Consignes:
A. Répondez à ces questions sur l'extrait consacré au statut des praticiens hospitaliers, une réponse par ligne avec la même marque :
(i) Combien de statuts la mesure supprime-t-elle, et par combien de statuts sont-ils remplacés ?
(ii) À combien de demi-journées par semaine s'élèvent les obligations de service d'un PH à temps plein ?
(iii) Dans le cadre de quelle stratégie l'exécutif a-t-il annoncé cette refonte ?
B. Poursuivez l'extrait consacré au statut des praticiens hospitaliers à partir de sa dernière phrase.

Extrait fourni:
###

L’article réforme "les conditions de recours à l'emploi médical contractuel dans le cadre d'un nouveau contrat, se substituant à plusieurs formes existantes qui seront supprimées, afin de permettre aux établissements de disposer de modalités plus adaptées à leurs besoins de recrutement", est-il ajouté.
Une concertation se poursuivra jusqu'à l'été
"Cette mesure participera de la simplification du code de la santé par la suppression qui en résultera de 5 statuts remplacés par 2 statuts, un de titulaire, un de contractuel", selon le ministère des solidarités et de la santé.
Les statuts concernés sont les suivants:
praticiens contractuels, "cliniciens" et adjoints contractuels (9.932), praticiens attachés (20.663)
professeurs des universités-praticiens hospitaliers (PU-PH) et maîtres de conférences des universités-praticiens hospitaliers (MCU-PH)
praticiens hospitaliers universitaires (PHU)
chefs de clinique universitaires-assistants des hôpitaux (CCU-AH) et assistants des hôpitaux universitaires (AHU).
Dans l’étude d’impact, le ministère dénombrait 49.846 praticiens hospitaliers (effectif physique) sur le territoire métropolitain et dans les départements d’outre-mer, dont 44.305 PH temps plein (89%) et 5.541 praticiens hospitaliers temps partiel (11%).
Les PH sont astreints à des obligations de service qui s’élèvent à 10 demi-journées hebdomadaires pour les PH à temps plein et entre 4 à 6 demi-journées PH à temps partiel, est-il rappelé dans l’étude d’impact. Les PH à temps plein ne sont pas autorisés à réaliser une activité extérieure à l’établissement (exercice en ville).
Cette refonte du statut de praticien hospitalier d’ici 2020 avait été annoncée par l’exécutif en septembre 2018, dans le cadre de la stratégie "Ma santé 2022" (cf dépêche du 18/09/2018 à 14:32). Le ministère avait alors précisé que l'entrée dans la carrière serait simplifiée, avec une suppression du concours de PH.

###

Données affichées:

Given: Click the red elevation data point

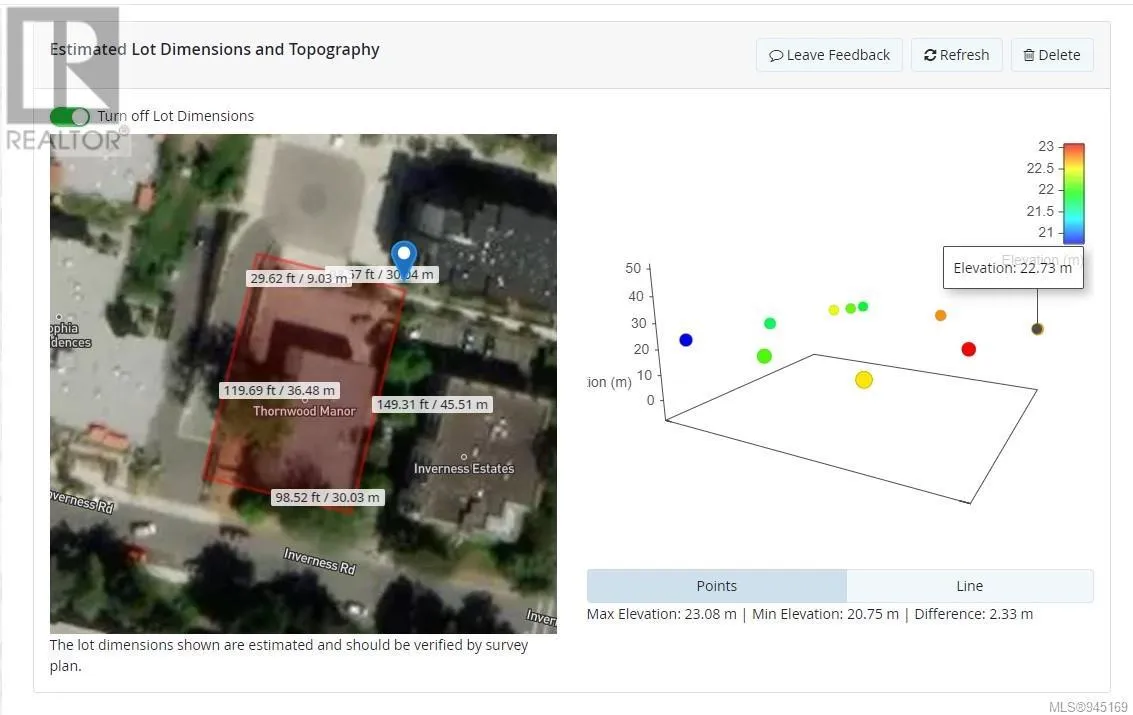Looking at the screenshot, I should 968,349.
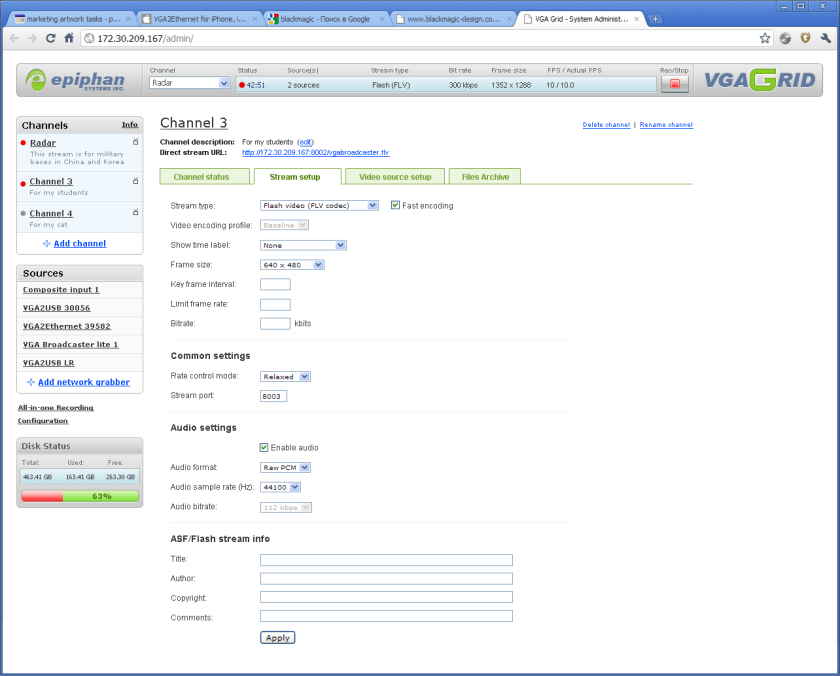Reload the page with the browser refresh icon
The height and width of the screenshot is (676, 840).
tap(50, 38)
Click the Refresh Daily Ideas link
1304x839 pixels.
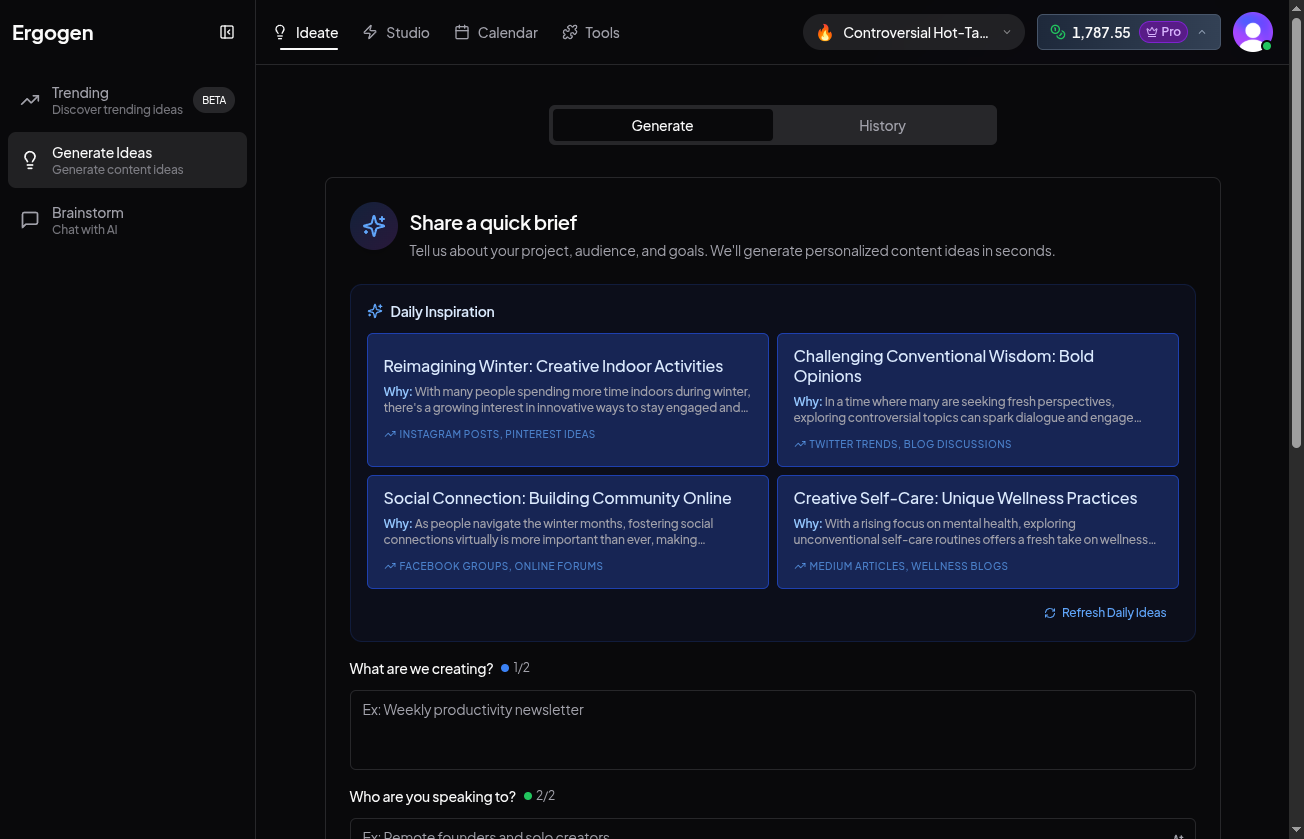tap(1113, 613)
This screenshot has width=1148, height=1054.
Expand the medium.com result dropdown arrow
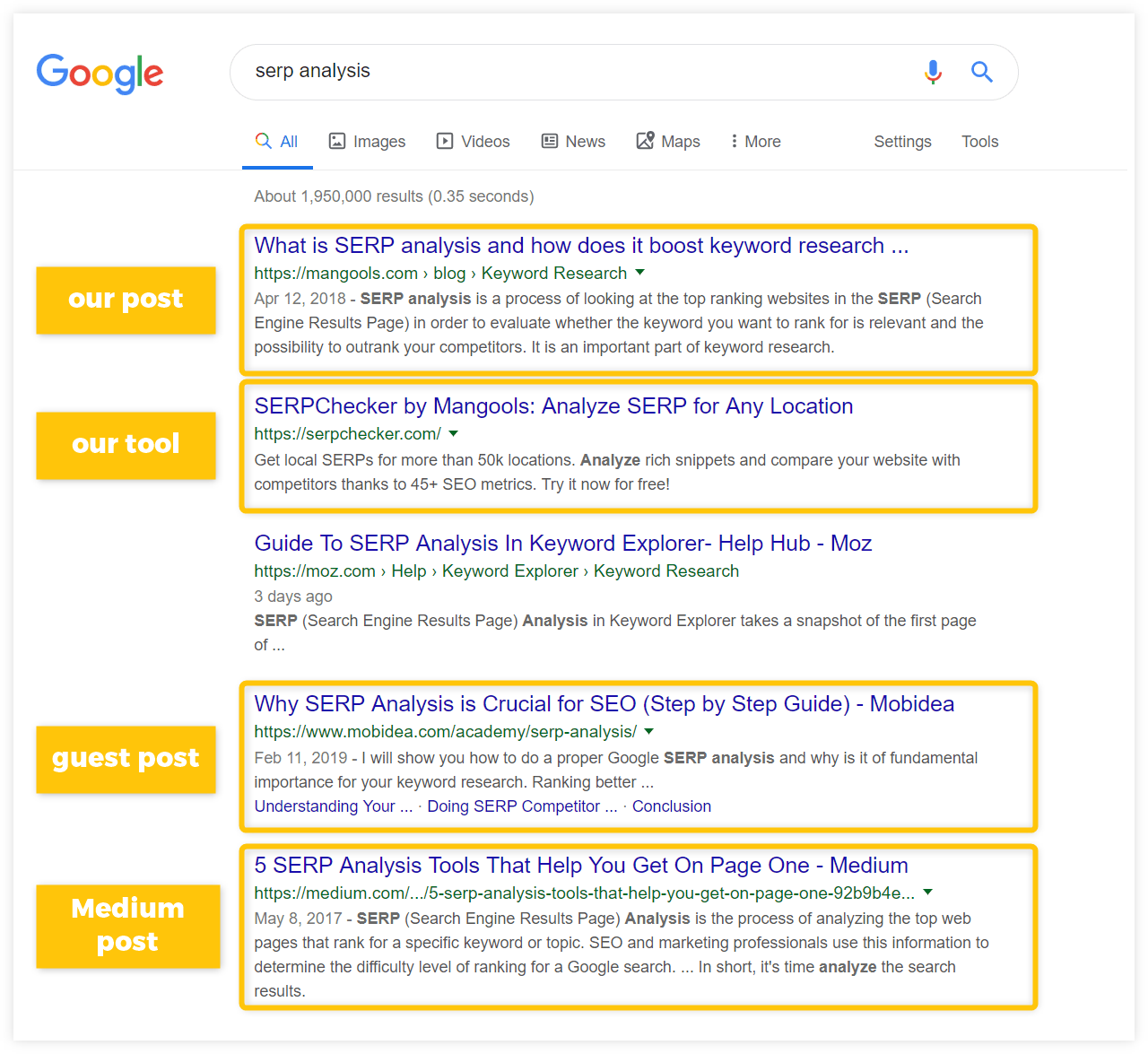coord(928,892)
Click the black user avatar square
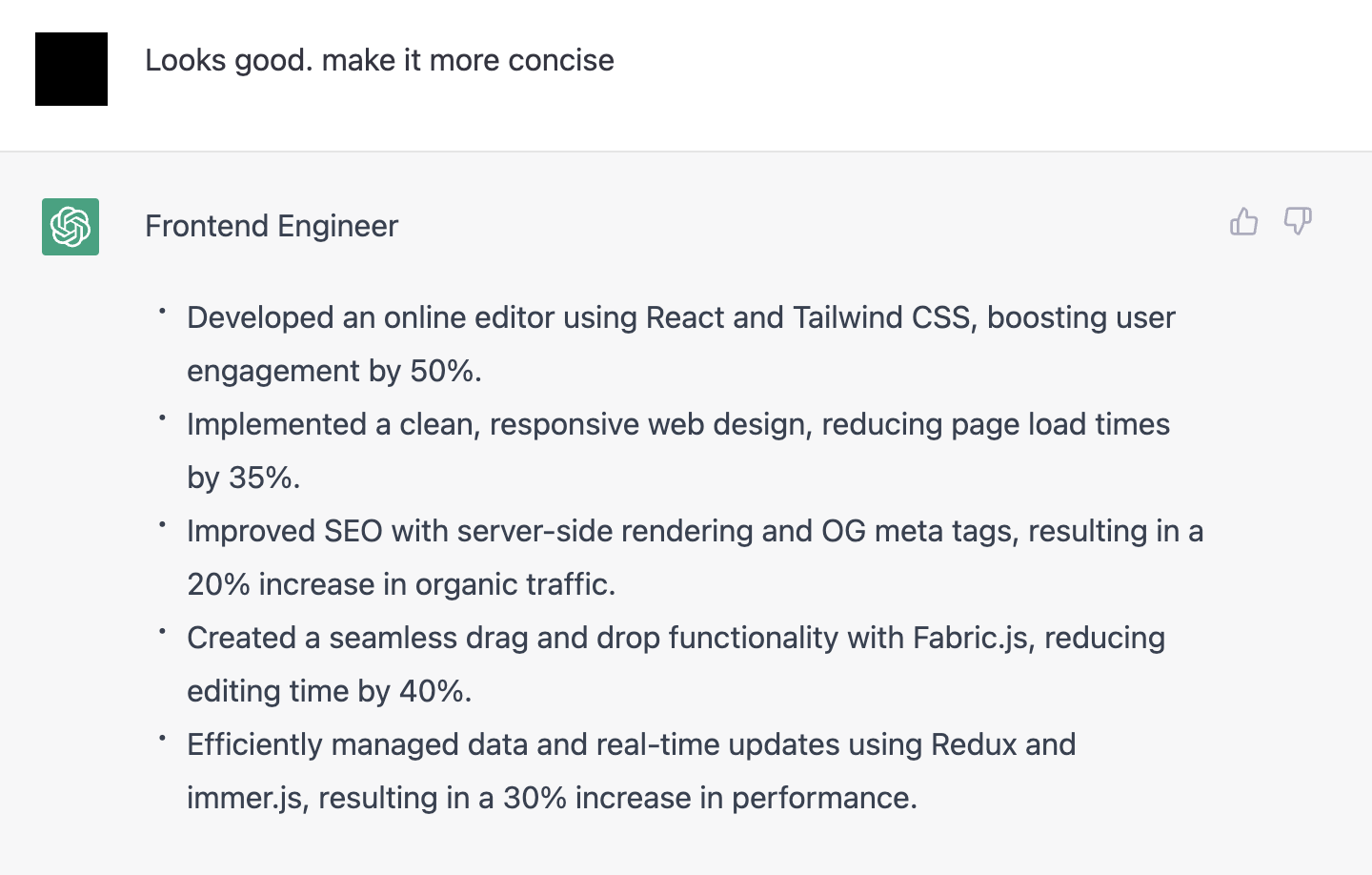The width and height of the screenshot is (1372, 875). click(71, 69)
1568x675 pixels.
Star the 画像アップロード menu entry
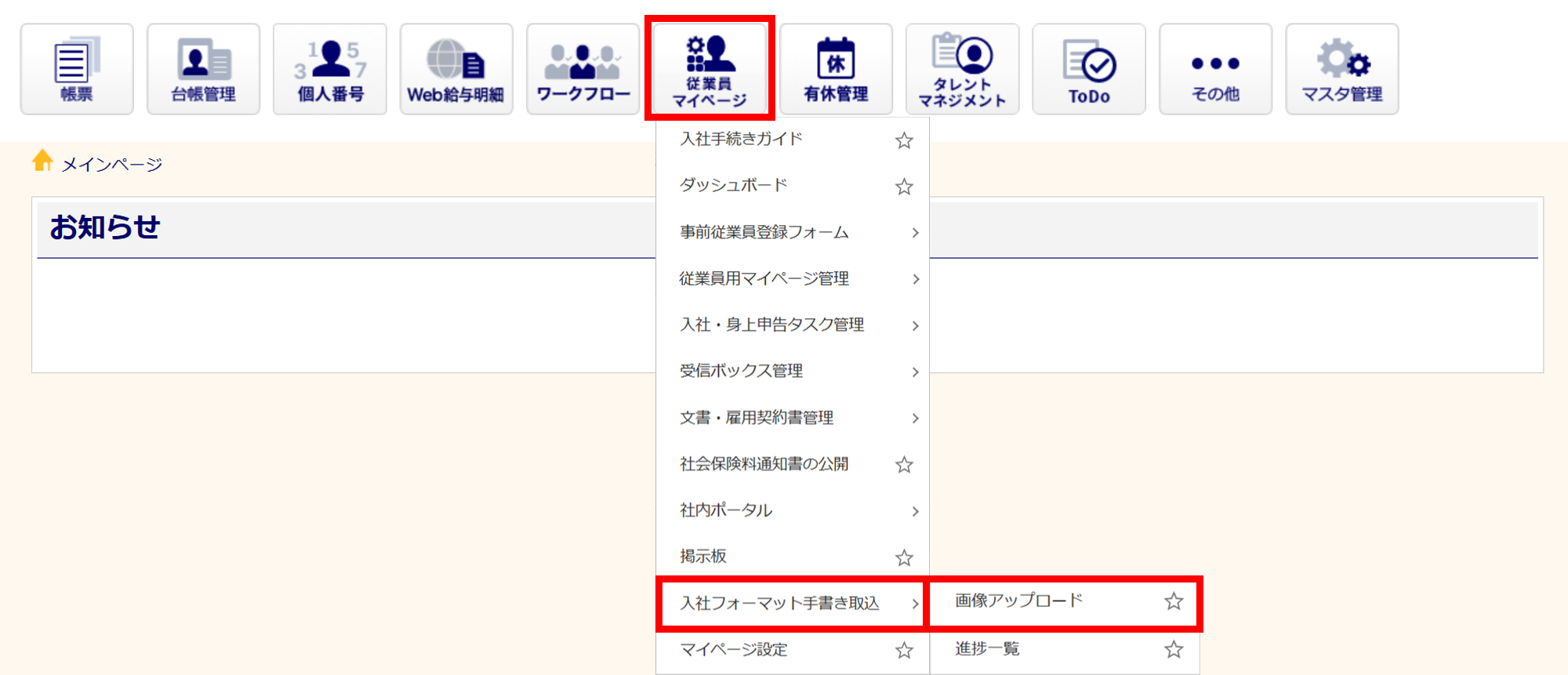(1173, 601)
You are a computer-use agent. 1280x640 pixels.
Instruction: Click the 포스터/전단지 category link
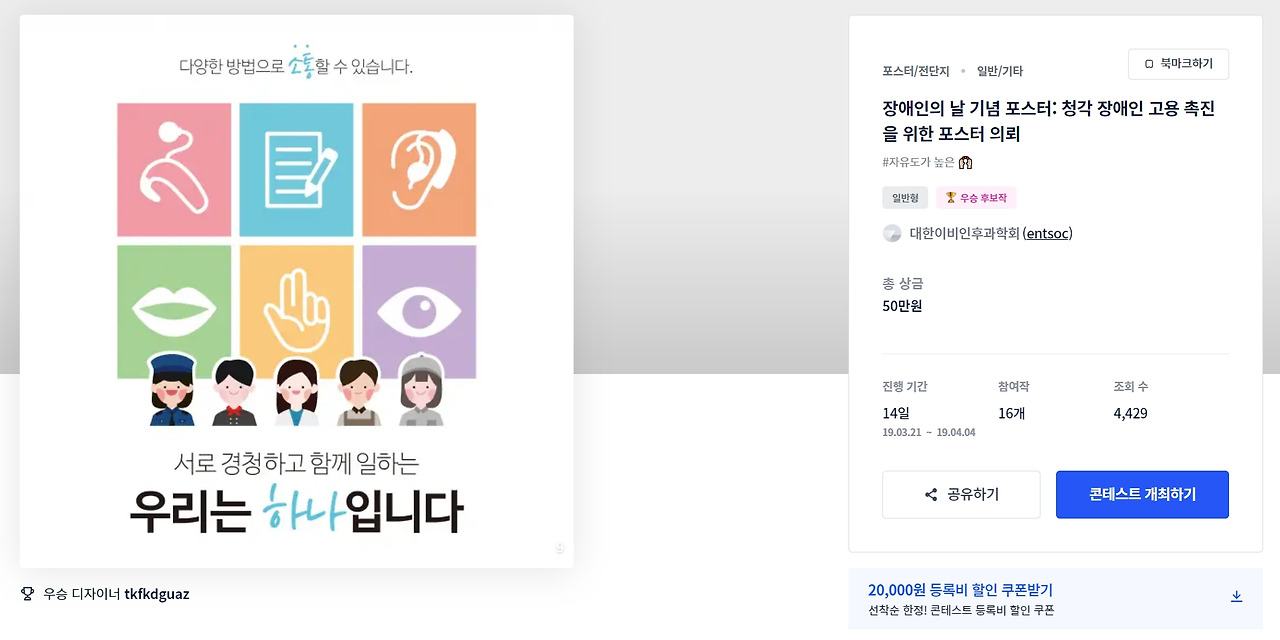916,71
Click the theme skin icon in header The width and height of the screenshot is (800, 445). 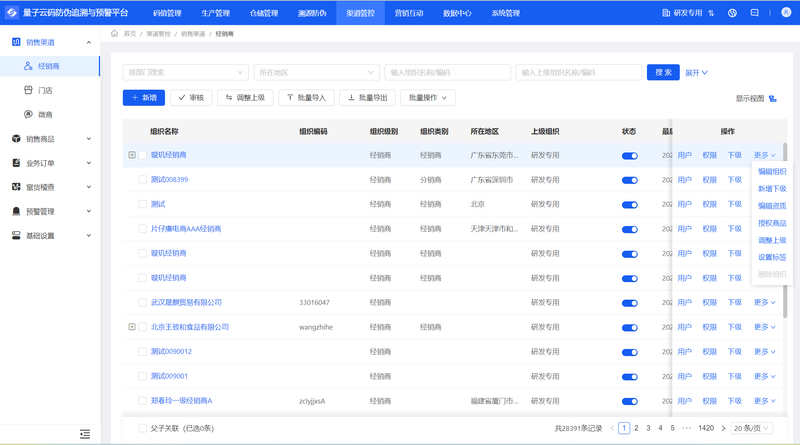pos(732,13)
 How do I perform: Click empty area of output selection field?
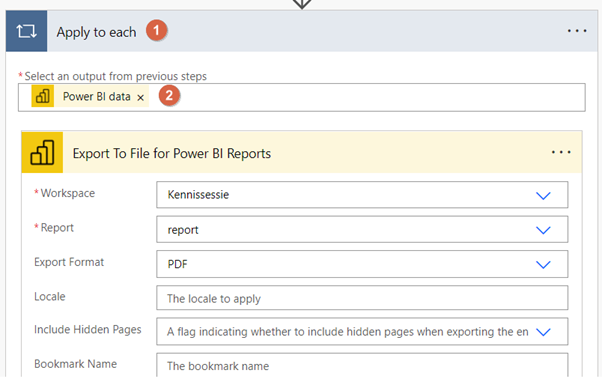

###

Réponses aux consignes:
A.
(i) Cinq statuts, remplacés par deux : un de titulaire et un de contractuel.
(ii) Dix demi-journées par semaine.
(iii) La stratégie « Ma santé 2022 ».

B.
"Le périmètre des catégories de personnels concernés par ces mesures nécessite de procéder à une consultation de l’ensemble des organisations représentatives des personnels et des représentants des employeurs", selon l’étude d’impact.
L'article donne à l’exécutif un an pour prendre l’ordonnance à compter de la publication de la loi. Le projet de loi de ratification devra être déposé dans un délai de 3 mois suivant cette publication.
La ministre des solidarités et de la santé, Agnès Buzyn, a précisé que les concertations préalables avec les acteurs concernés devraient s'achever "avant l'été".
Elle a justifié la suppression du concours actuel, soulignant qu'il s'agissait d'un "faux concours".
"On regarde le CV des gens, leur formation, leurs titres et travaux. Cela mobilise énormément de temps pour 95% d'admis. Donc on préfère regarder les titres et travaux sans mobiliser le ban et l'arrière-ban des PH pour faire passer ce pseudo-examen, on supprime le concours mais on garde une période probatoire d'un an pour s'assurer que ceux que l'on recrute ont bien les compétences et s'intègrent dans l'équipe", a expliqué Agnès Buzyn.
Le statut unique mixte permettra d'avoir une activité en dehors de l'hôpital, a rappelé la ministre. "On a tellement de mal à recruter des anesthésistes par exemple [...]. On se dit qu'on a peut-être plus de chances d'en recruter en leur permettant d'exercer une journée par semaine en clinique pour mettre du beurre dans les épinards, tout en travaillant quatre ou cinq jours à l'hôpital", a développé la ministre.
L'objectif est d'éviter que des médecins "aient à choisir définitivement, pour le reste de leur vie, entre un exercice libéral et hospitalier, pour ceux qui choisiraient de s'inscrire dans un exercice mixte", a-t-elle souligné.
Un exercice mixte pour les professions paramédicales
Les députés ont par ailleurs adopté avec l'aval du gouvernement et à la quasi-unanimité des amendements du groupe LREM et de plusieurs députés Modem autorisant les professions paramédicales à avoir un exercice mixte, en permettant aux établissements de recruter sous statut des fonctionnaires à temps non complet.
Les masseurs-kinésithérapeutes oeuvrant dans la filière de rééducation sont les principaux visés, a souligné le député Cédric Isaac-Sibille (Modem, Rhône), qui défendait la mesure.